- _Records_

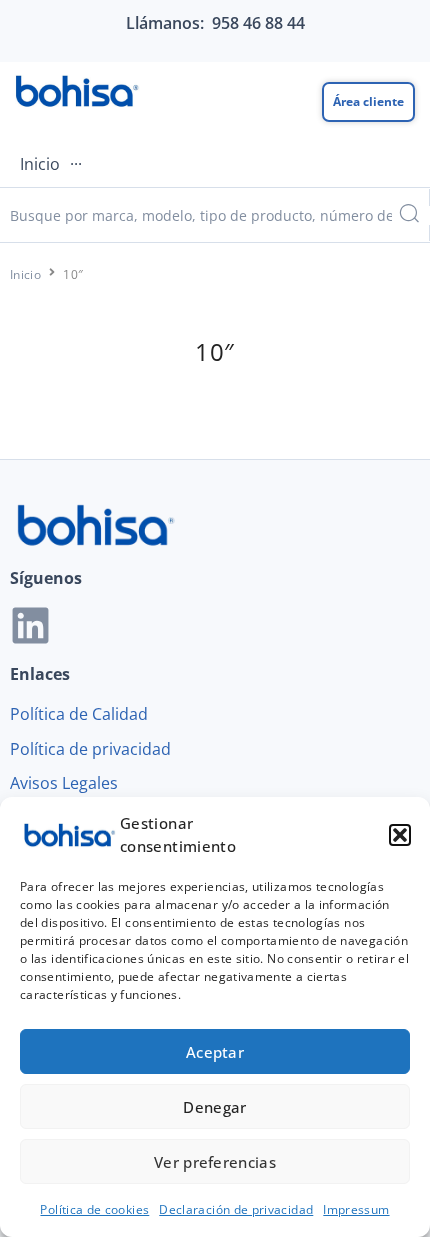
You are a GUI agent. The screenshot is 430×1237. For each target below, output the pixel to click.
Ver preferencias (215, 1162)
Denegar (214, 1107)
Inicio (25, 274)
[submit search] (407, 215)
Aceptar (215, 1052)
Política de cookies (94, 1209)
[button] (400, 835)
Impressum (356, 1209)
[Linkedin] (30, 625)
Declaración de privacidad (236, 1209)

- _Directions for this task_
Return the entries above exactly as they appear. Pictures should not be copied.

- _Written solution_
You are a GUI agent. The screenshot is 430×1237. For each target below, output the pixel to click.
Ver preferencias (215, 1162)
Denegar (214, 1107)
Inicio (25, 274)
[submit search] (407, 215)
Aceptar (215, 1052)
Política de cookies (94, 1209)
[button] (400, 835)
Impressum (356, 1209)
[Linkedin] (30, 625)
Declaración de privacidad (236, 1209)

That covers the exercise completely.